Hello, hello! Welcome back! (?)
So I haven’t been blogging / posting much here because I’m busy doing three things, namely:
- Work, of course, which I recently found out need not take precedence over everything in life;
- Writing my contemporary romance novella, now with the title The Real Score for my #RomanceClass (more on this later); and
- Living. Actually living.
In my past few months of absence on this blog, I went to exactly three places I have never been to before: Negros Occidental, Davao, and Bataan (at least the tourist spots that we went to). Traveling is fun – minus the grueling part where you wait for delayed flights and long trips on buses and/or cars. (On some days, though, I like the long trips because it helps me think.)
I went to Negros Occidental, particularly in Silay, Bulata, and Danjugan Island, because of a trip I won from work (see, hard work really does pay off). In Silay we did a tour of the ancestral homes there, and I learned a lot particularly at the Hofilena’s house because of Sir Ramon.
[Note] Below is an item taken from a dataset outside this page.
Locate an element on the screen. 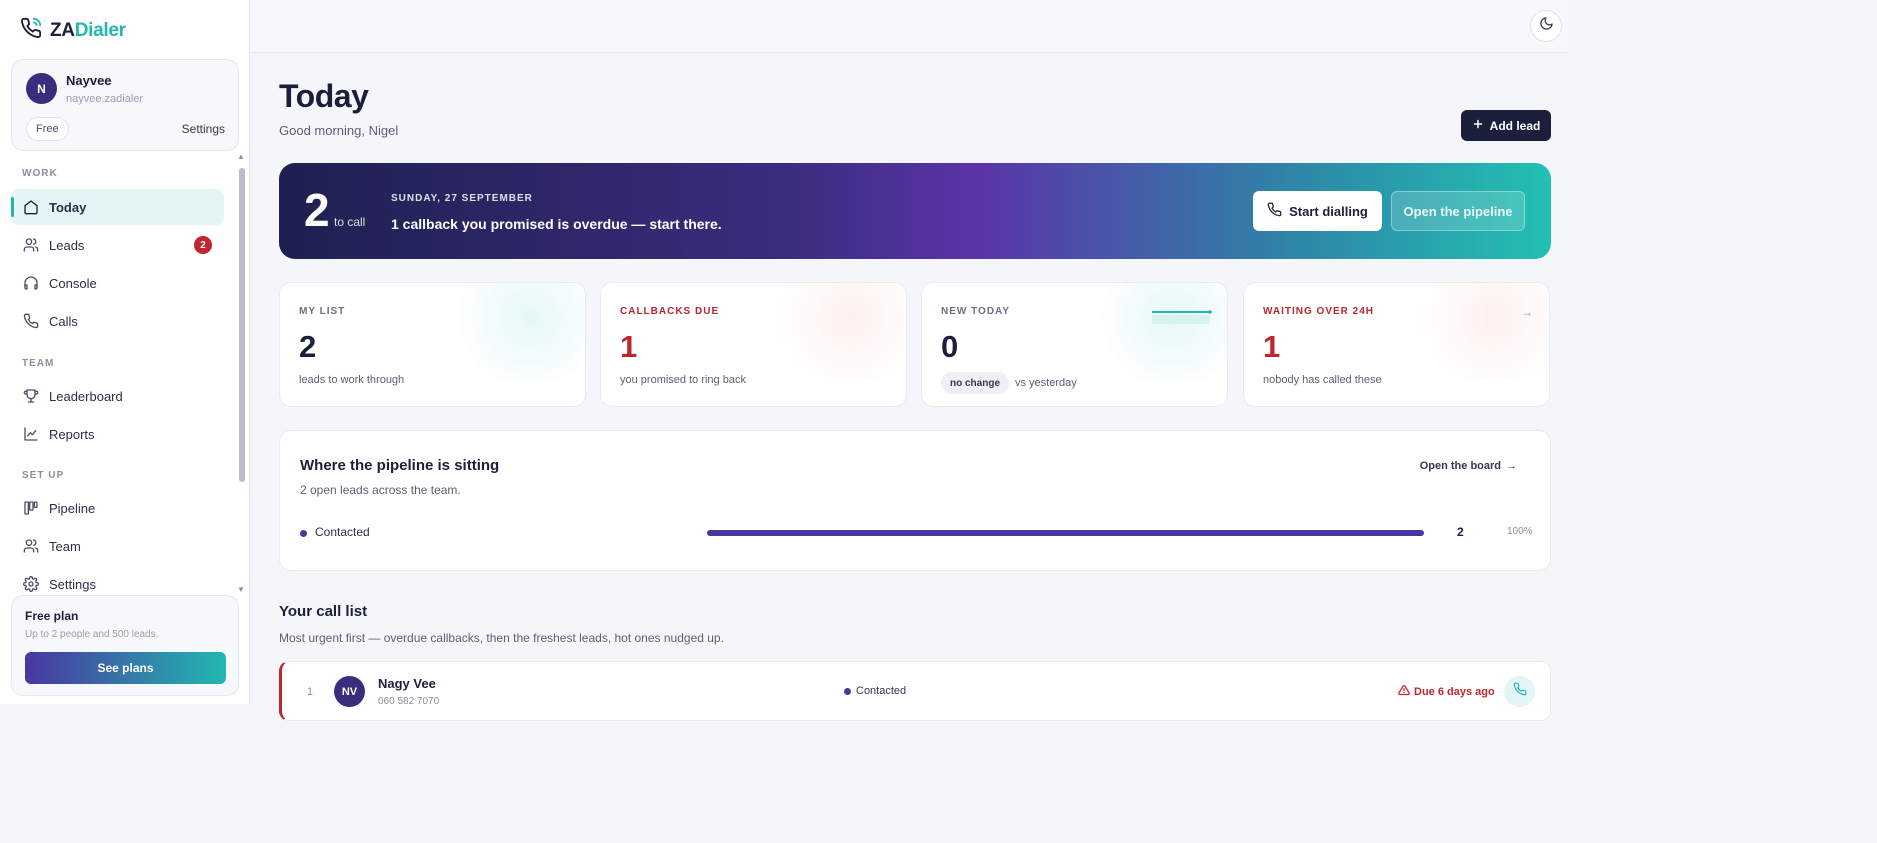  team-icon is located at coordinates (31, 546).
Go there, and he’d make the trip worth it.
After the trip in Silay, we endured this three- to four-hour car ride to Punta Bulata, which is virtually paradise, especially if you want to disconnect from everything. I say this because there is little to almost no signal in this area, which could work to your advantage as well. This scene welcomed us, which made me love the place:
It has calm clear waters and white (or should I say coral-ly) sand. And to top it off: the place is a bit private. There were some families who do day trips to the resort, but during the nights, it was mostly us and a handful of other guests which is less than 30. It’s a happy place if you enjoy the peace and quiet. And sunsets like this:
Honestly, I only thought sunsets like that existed in the wallpapers that came with laptops or in Boracay. I was glad to be wrong about this, because Punta Bulata has one of the most gorgeous sunsets I’ve ever seen.
The highlight of the trip was Danjugan Island, a marine reserve about ten to fifteen minutes away from Punta Bulata. Trips to this island need to be pre-arranged as only forty people are allowed on the island at a time. Since it is also a reserve, you are not allowed to take anything from the island (so no, if you’re like me who likes shells for keepsakes, hands off), and you also have to conserve the amount of freshwater that you use (one pail of freshwater per person). The waters too are gorgeous at this place, and Mang Ruben, our guide, is entertaining, fun, and informative. We also got to see the tabon bird, an eagle, and a couple of orioles. We heard bats, saw big crawling crabs right behind the cabana where we stayed overnight, and met a lot of mosquitoes (so bring your repellants aside from your sunblock).